Crônica de um assassinato gradual

Ayrton Centeno, Brasília Confidencial

“Naquele 13 de março, João Goulart queixou-se da teia de “terror ideológico” tecida pelos seus adversários:

“Desgraçada a democracia se tiver que ser defendida por tais democratas”, desabafou o presidente perante 200.000 pessoas, no comício da Central do Brasil.

E prosseguiu:

“A democracia que eles desejam impingir-nos é a democracia anti-povo, do anti-sindicato, da anti-reforma, ou seja, aquela que melhor atende aos interesses dos grupos a que eles servem ou representam”.
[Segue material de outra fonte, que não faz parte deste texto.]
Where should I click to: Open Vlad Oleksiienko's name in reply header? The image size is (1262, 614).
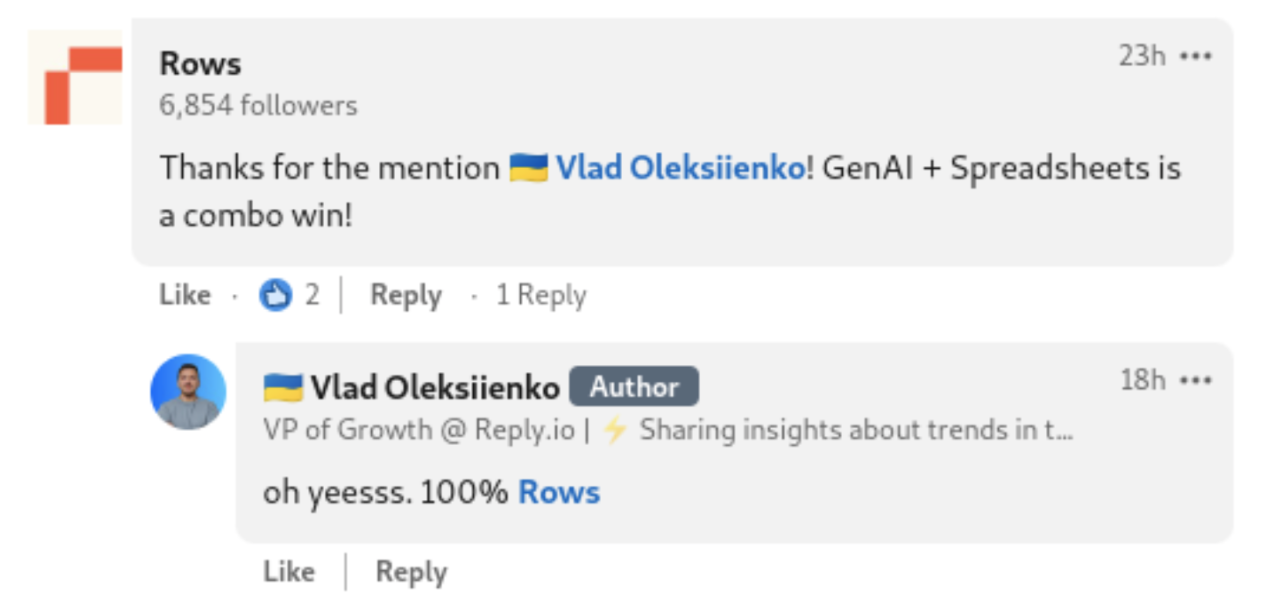coord(435,387)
Quarenta e seis anos depois, suas palavras reverberam notável frescor, como se estivessem pairando agora nas ruas do velho Rio.
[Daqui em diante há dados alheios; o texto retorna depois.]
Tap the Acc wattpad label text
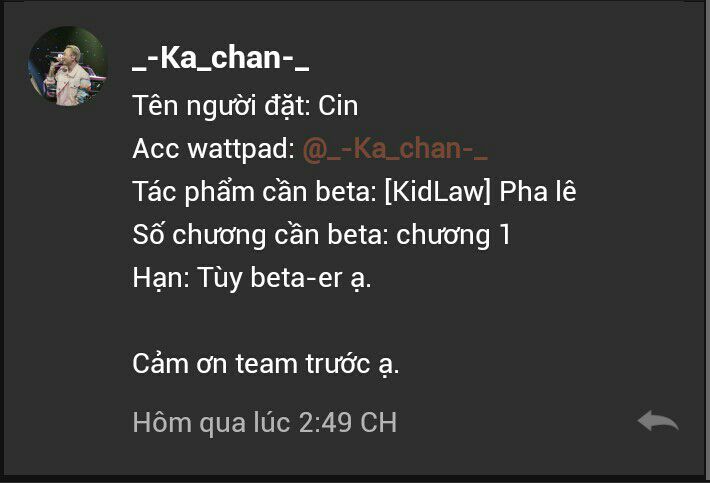710x483 pixels. point(214,149)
“A democracia que eles querem é a democracia para liquidar com a Petrobras; é a democracia dos monopólios privados, nacionais e internacionais, é a democracia que luta contra os governos populares e que levou Getúlio Vargas ao supremo sacrifício”.

Naquela noite dos idos de março de 1964 moviam-se estrelas da política e muitos coadjuvantes. Um deles, um jovem de 22 anos. Presidente da União Nacional dos Estudantes, a UNE, também discursou, dedo em riste, intenso. Tinha algumas divergências com o governo, mas frequentava o mesmo palanque.
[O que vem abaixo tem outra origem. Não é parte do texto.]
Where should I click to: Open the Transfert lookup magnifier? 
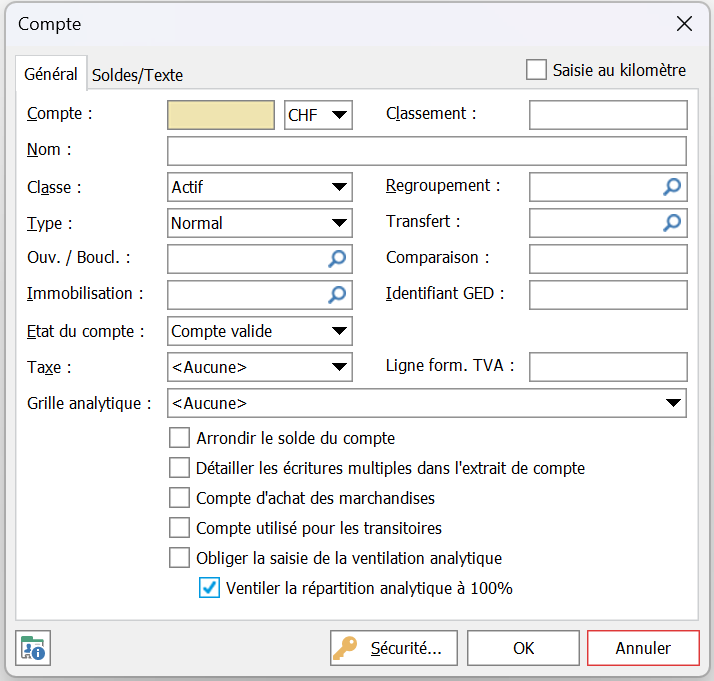[673, 223]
Dezoito dias depois, o vaticínio de Jango – “Desgraçada a democracia se tiver que ser defendida por tais democratas” – consubstanciou-se sob a forma de tanques, fuzis e metralhadoras. Golpeado, o governo constitucional se desfez e alimentou a diáspora dos seus protagonistas, coadjuvantes ou periféricos. O rapaz escondeu-se durante alguns dias, a sede da UNE foi incendiada e ele também saiu do Brasil.”